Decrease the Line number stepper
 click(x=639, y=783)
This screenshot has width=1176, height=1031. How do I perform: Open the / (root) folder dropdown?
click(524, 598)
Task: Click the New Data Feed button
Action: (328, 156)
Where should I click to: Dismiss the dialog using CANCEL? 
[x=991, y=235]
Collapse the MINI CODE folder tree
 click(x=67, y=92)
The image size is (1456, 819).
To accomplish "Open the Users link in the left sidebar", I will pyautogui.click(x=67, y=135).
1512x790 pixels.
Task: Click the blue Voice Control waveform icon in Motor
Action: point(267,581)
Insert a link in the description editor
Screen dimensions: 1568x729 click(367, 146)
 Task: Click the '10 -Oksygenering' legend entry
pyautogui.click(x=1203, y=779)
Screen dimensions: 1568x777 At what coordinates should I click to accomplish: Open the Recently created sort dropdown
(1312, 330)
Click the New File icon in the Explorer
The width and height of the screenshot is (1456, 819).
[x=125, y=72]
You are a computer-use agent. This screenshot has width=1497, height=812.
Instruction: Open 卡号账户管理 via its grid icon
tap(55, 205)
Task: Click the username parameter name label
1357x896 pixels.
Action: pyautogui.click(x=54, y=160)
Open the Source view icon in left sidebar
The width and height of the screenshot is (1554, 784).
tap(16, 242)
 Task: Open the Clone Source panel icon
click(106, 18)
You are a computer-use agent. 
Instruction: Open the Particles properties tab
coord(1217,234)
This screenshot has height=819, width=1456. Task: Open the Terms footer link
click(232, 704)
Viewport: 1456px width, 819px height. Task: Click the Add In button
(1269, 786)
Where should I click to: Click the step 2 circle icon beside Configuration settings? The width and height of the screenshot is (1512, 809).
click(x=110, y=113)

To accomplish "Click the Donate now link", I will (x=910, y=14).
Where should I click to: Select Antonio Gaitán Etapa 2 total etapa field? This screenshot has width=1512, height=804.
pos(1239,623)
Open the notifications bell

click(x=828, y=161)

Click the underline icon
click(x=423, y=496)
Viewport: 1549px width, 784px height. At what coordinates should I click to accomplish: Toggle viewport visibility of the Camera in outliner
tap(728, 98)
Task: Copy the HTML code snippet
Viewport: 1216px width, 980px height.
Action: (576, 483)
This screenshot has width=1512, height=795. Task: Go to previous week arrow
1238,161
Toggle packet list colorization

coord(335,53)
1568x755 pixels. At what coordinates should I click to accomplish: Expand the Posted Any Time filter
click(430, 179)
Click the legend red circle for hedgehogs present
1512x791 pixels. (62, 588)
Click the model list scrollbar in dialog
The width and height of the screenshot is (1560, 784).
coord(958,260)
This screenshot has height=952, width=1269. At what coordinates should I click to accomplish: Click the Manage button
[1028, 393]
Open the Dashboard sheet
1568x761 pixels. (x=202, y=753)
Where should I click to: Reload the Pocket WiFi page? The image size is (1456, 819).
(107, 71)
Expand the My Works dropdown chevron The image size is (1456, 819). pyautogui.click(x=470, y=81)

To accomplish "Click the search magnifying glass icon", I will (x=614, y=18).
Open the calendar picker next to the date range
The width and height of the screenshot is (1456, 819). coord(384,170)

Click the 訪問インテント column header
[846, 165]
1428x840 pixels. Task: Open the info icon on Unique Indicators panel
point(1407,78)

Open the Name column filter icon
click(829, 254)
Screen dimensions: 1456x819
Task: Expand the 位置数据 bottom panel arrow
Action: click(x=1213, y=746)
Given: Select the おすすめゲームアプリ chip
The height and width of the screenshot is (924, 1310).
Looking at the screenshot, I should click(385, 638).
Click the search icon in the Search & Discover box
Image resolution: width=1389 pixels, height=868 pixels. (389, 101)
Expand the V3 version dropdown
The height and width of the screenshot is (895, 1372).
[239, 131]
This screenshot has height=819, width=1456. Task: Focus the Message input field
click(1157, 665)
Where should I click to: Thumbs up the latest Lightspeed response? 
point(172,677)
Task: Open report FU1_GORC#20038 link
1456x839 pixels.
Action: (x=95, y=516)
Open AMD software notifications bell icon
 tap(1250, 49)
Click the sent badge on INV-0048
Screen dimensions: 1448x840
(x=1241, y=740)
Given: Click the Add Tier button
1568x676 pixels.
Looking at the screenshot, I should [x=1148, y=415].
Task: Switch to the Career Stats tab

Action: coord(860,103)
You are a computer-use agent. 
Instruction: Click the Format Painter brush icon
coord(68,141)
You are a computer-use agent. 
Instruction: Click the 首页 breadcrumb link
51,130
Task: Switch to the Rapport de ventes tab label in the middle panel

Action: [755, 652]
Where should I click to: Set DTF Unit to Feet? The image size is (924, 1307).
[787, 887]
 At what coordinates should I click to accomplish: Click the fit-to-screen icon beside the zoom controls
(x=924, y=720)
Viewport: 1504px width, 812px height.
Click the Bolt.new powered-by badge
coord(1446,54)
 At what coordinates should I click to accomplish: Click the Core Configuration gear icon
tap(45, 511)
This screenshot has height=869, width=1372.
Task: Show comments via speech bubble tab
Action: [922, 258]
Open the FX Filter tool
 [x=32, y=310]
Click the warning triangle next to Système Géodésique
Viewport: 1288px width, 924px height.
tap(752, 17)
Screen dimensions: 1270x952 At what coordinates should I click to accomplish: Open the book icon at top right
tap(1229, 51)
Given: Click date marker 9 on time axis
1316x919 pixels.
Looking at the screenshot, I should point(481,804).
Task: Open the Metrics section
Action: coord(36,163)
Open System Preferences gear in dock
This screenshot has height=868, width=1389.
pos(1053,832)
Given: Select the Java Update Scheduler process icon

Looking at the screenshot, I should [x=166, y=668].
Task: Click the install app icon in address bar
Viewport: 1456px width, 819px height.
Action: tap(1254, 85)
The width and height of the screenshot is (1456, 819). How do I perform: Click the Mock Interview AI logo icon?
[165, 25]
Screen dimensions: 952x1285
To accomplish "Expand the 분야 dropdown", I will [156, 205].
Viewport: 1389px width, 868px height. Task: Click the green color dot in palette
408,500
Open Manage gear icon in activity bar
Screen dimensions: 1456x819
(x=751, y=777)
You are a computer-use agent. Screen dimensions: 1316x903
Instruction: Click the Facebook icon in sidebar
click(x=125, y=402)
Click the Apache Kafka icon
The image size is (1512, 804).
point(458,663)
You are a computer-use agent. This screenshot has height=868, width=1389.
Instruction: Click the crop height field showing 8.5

Activity:
From the line holding "Screen dimensions: 952x1285" to the last line of the material above, reproduce every line exactly, and only those.

Task result:
Screen dimensions: 952x1285
To accomplish "Expand the 분야 dropdown", I will [156, 205].
Viewport: 1389px width, 868px height. Task: Click the green color dot in palette
408,500
Open Manage gear icon in activity bar
Screen dimensions: 1456x819
(x=751, y=777)
You are a computer-use agent. Screen dimensions: 1316x903
Instruction: Click the Facebook icon in sidebar
click(x=125, y=402)
Click the Apache Kafka icon
The image size is (1512, 804).
point(458,663)
You are a computer-use agent. This screenshot has height=868, width=1389.
Instruction: Click the crop height field showing 8.5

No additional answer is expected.